Youtu-VL is a lightweight yet robust Vision-Language Model (VLM) built on the Youtu-LLM with 4B parameters. It pioneers Vision-Language Unified Autoregressive Supervision (VLUAS), which markedly strengthens visual perception and multimodal understanding. This enables a standard VLM to perform vision-centric tasks without task-specific additions.

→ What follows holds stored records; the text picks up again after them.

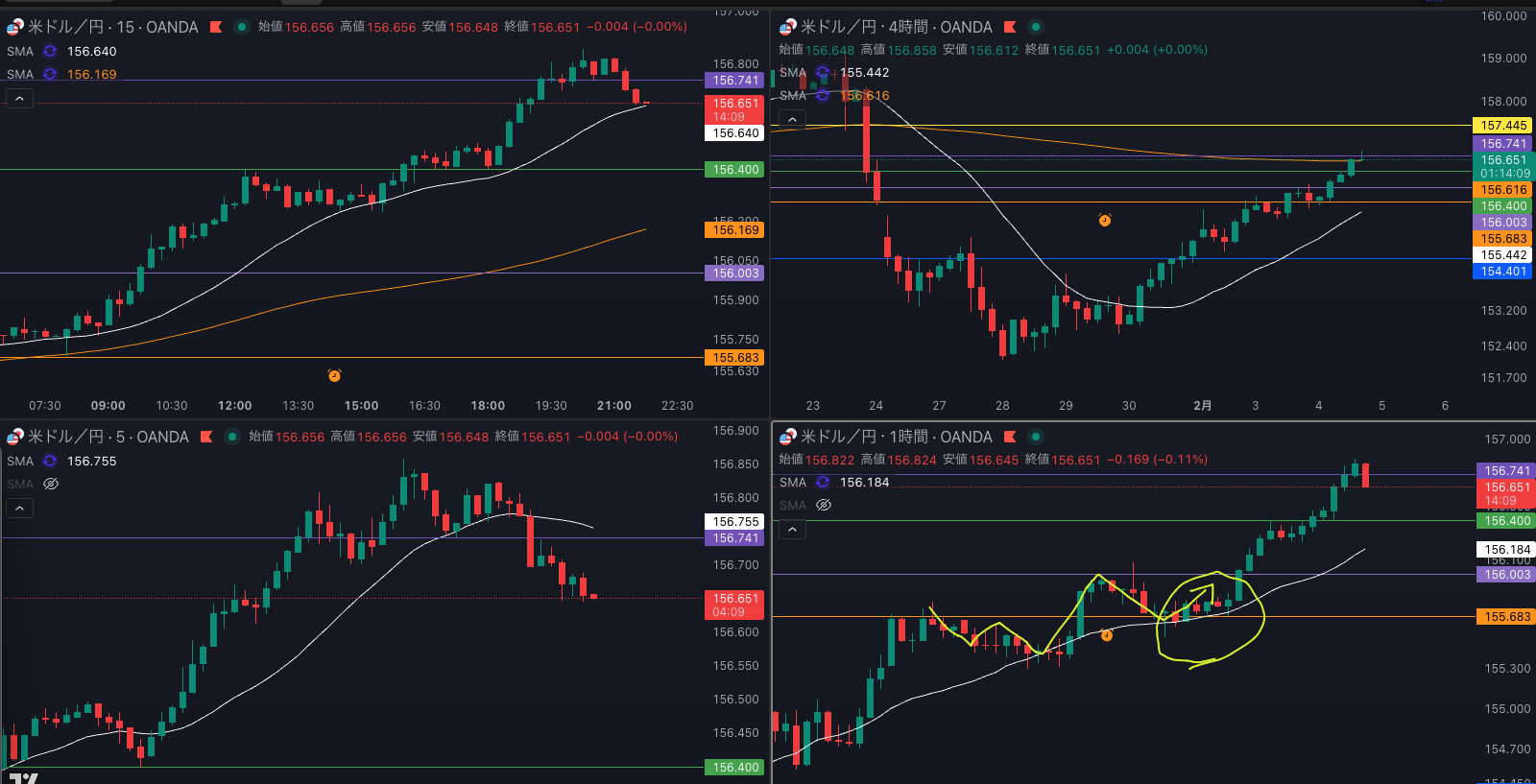Click the 156.400 green price label on 15-minute chart
The image size is (1536, 784).
(x=735, y=170)
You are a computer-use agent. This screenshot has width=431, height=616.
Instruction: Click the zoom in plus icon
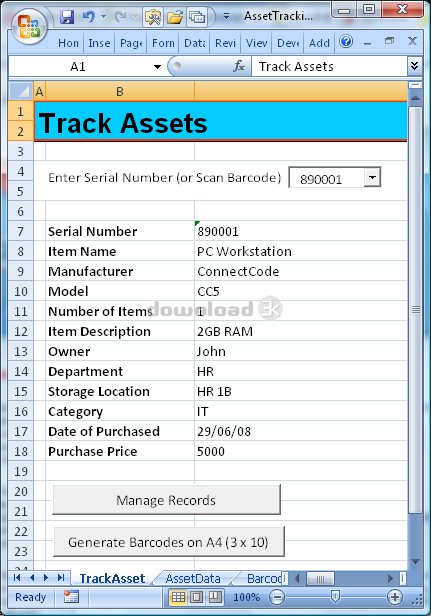[394, 597]
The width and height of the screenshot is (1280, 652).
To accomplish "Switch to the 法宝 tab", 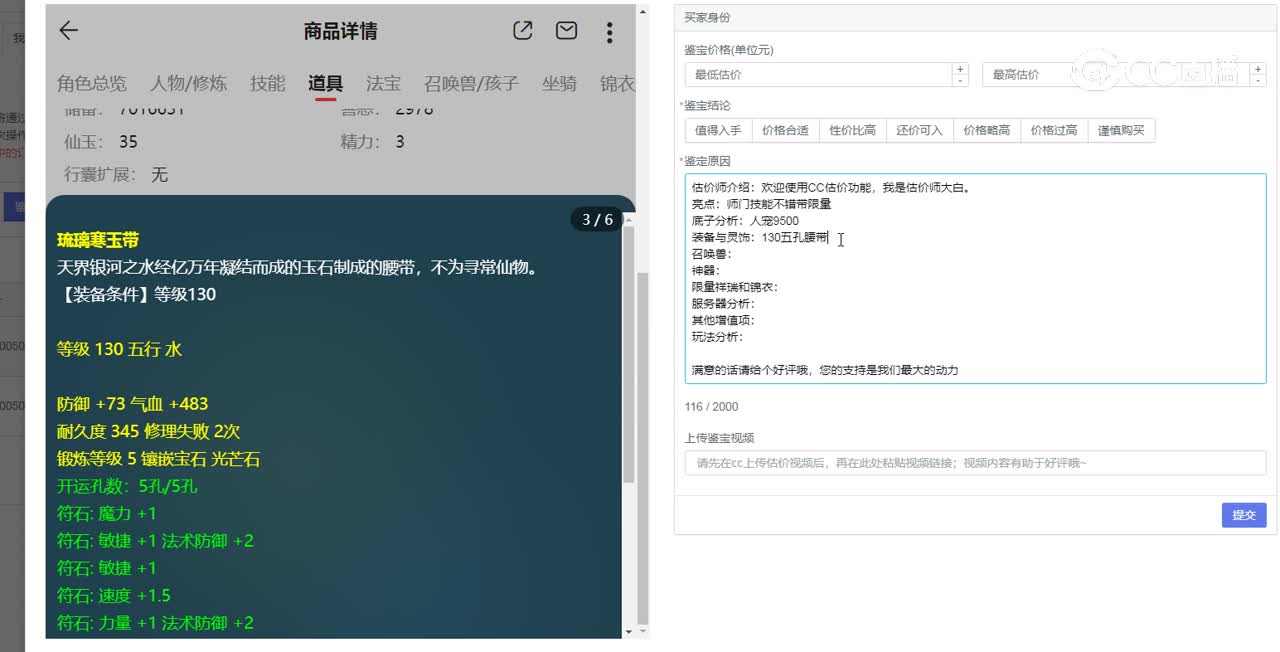I will pyautogui.click(x=383, y=83).
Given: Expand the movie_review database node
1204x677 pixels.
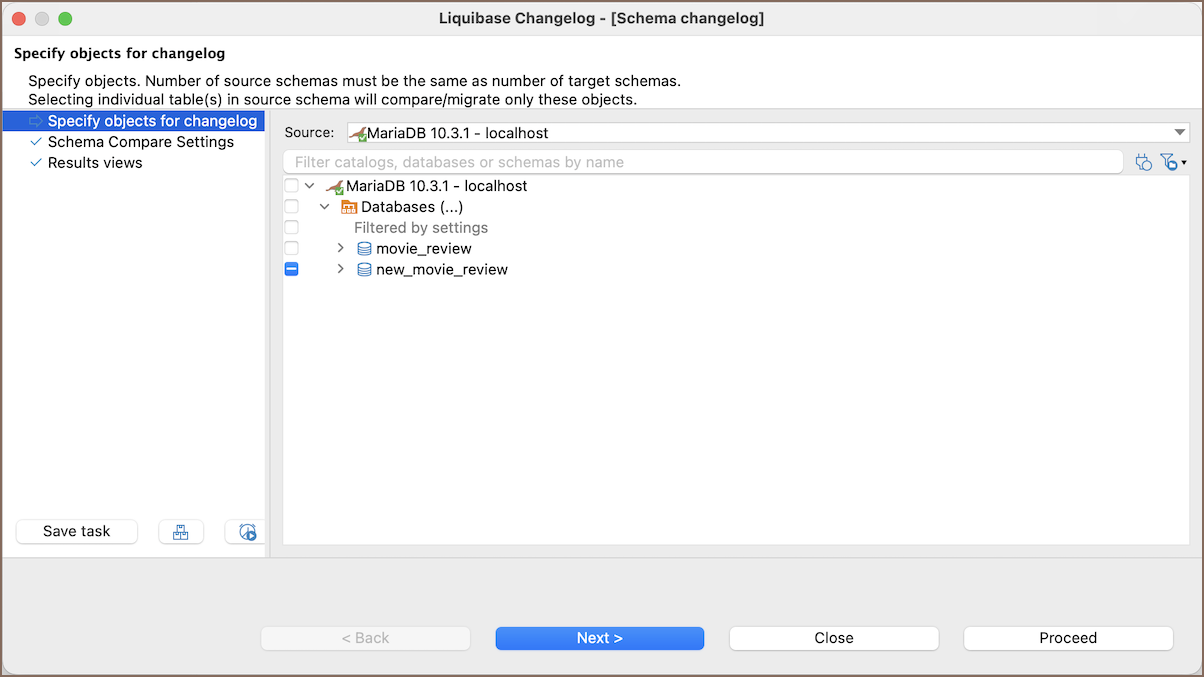Looking at the screenshot, I should click(340, 249).
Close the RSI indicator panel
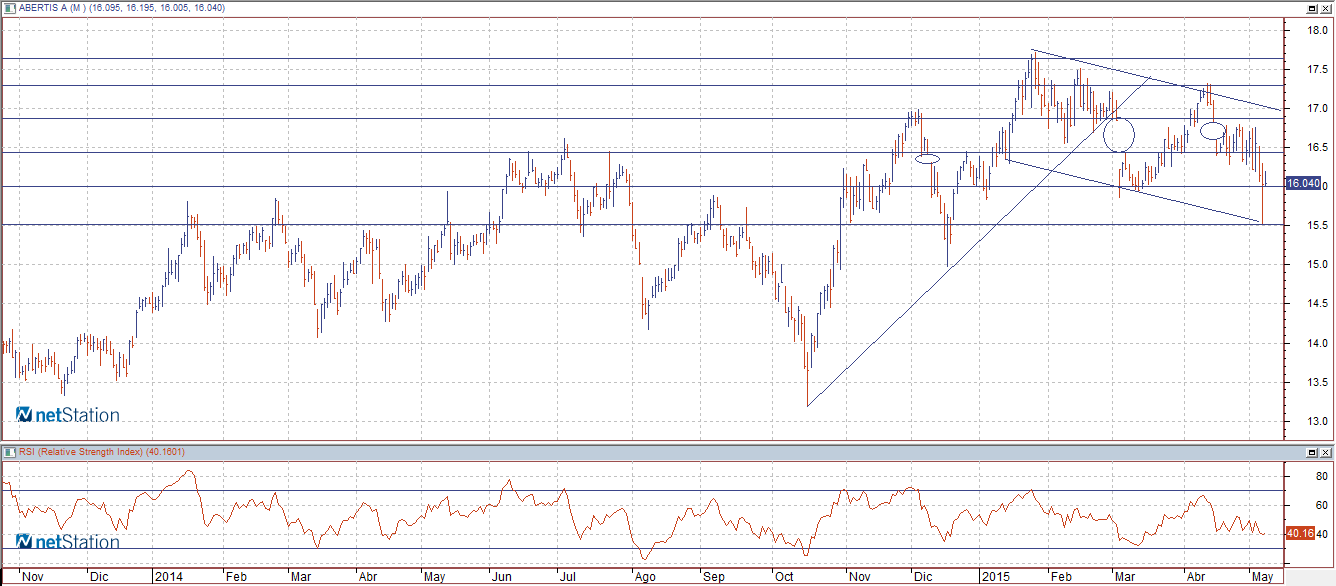This screenshot has width=1336, height=586. tap(1324, 453)
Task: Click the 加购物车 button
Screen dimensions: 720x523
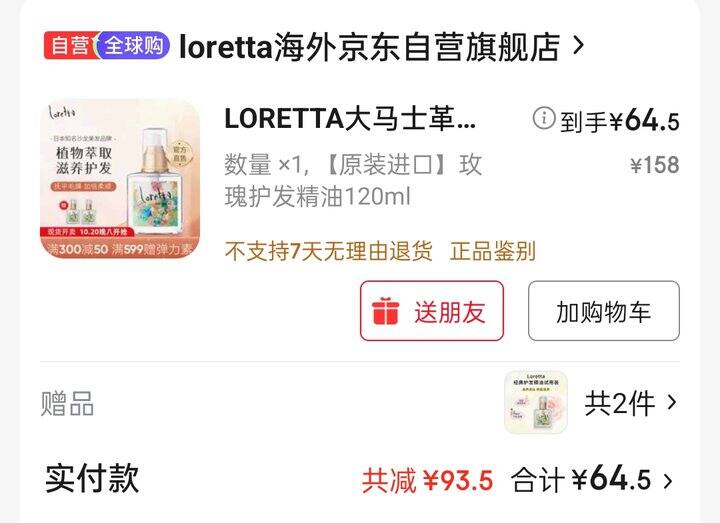Action: point(604,311)
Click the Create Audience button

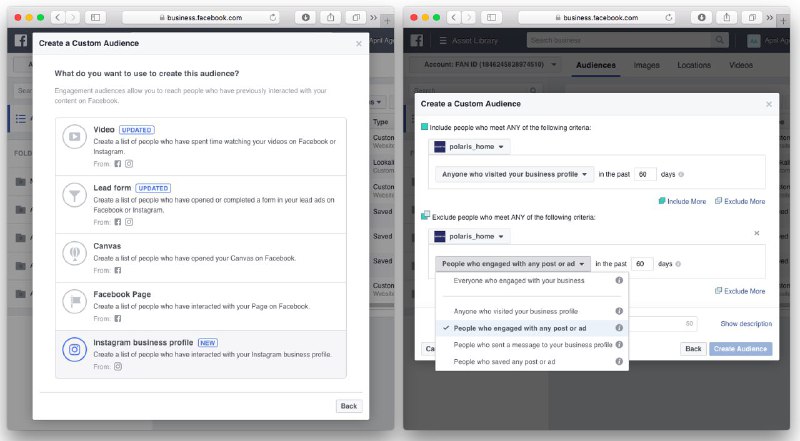(x=740, y=349)
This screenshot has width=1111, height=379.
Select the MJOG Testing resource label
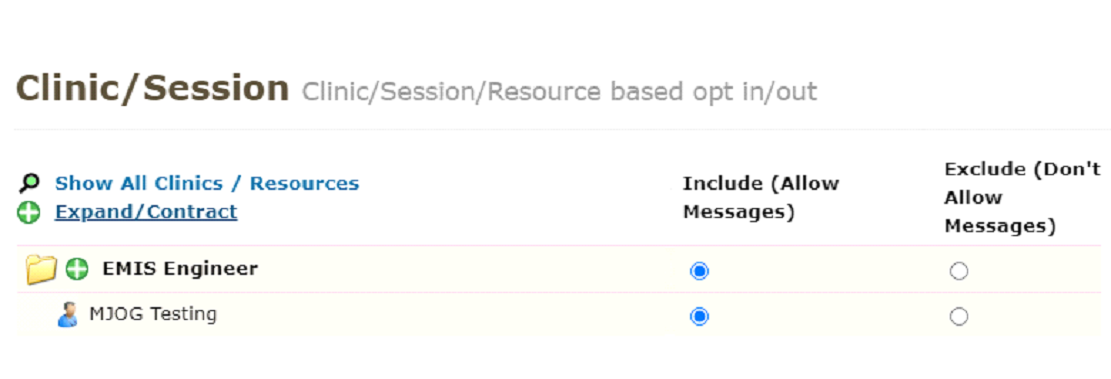(153, 314)
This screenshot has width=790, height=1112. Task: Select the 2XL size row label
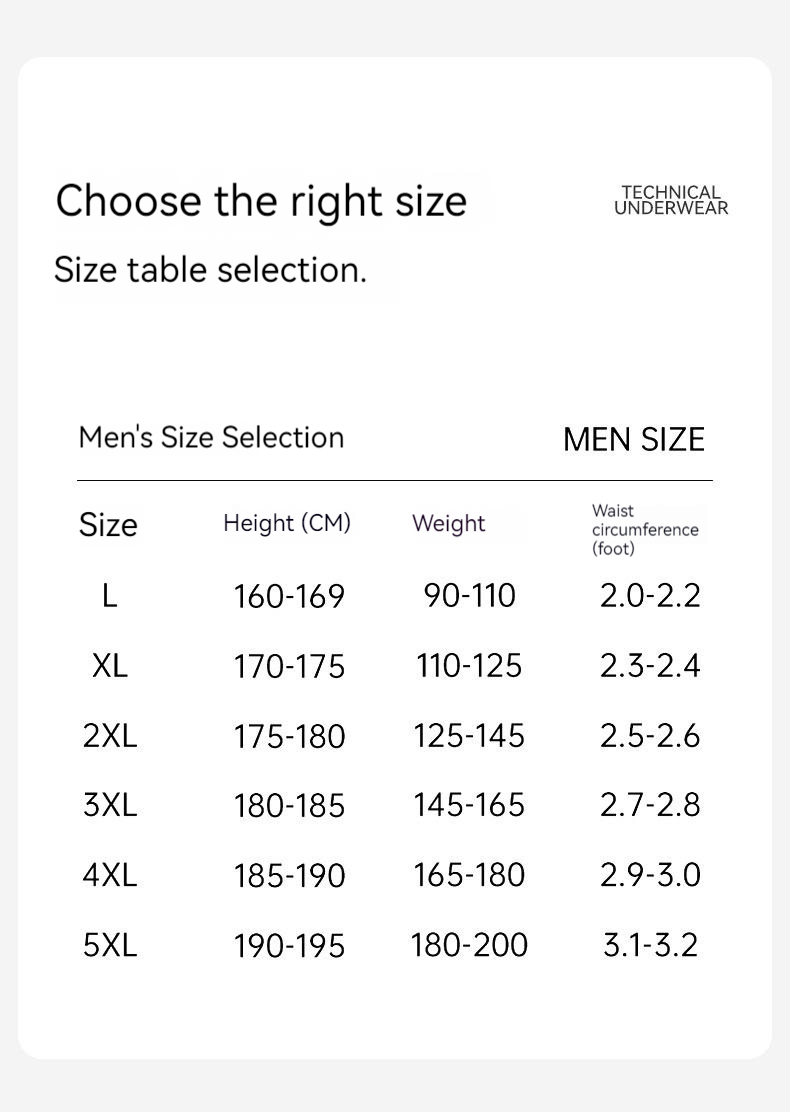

Across benchmarks, Youtu-VL stands out for its versatility, achieving competitive results on both vision-centric and general multimodal tasks.

✨ Key Features

  • Comprehensive Vision-Centric Capabilities: The model demonstrates strong, broad proficiency across classic vision-centric tasks, delivering competitive performance in visual grounding, image classification, object detection, referring segmentation, semantic segmentation, depth estimation, object counting, and human pose estimation.

  • Promising Performance with High Efficiency: Despite its compact 4B-parameter architecture, the model achieves competitive results across a wide range of general multimodal tasks, including general visual question answering (VQA), multimodal reasoning and mathematics, optical character recognition (OCR), multi-image and real-world understanding, hallucination evaluation, and GUI agent tasks.

⚠️ Note: Dense prediction tasks (including Segmentation and Depth Estimation) are currently NOT supported in the Ollama version. For these capabilities, please refer to the original Transformers version: Youtu-VL-4B-Instruct.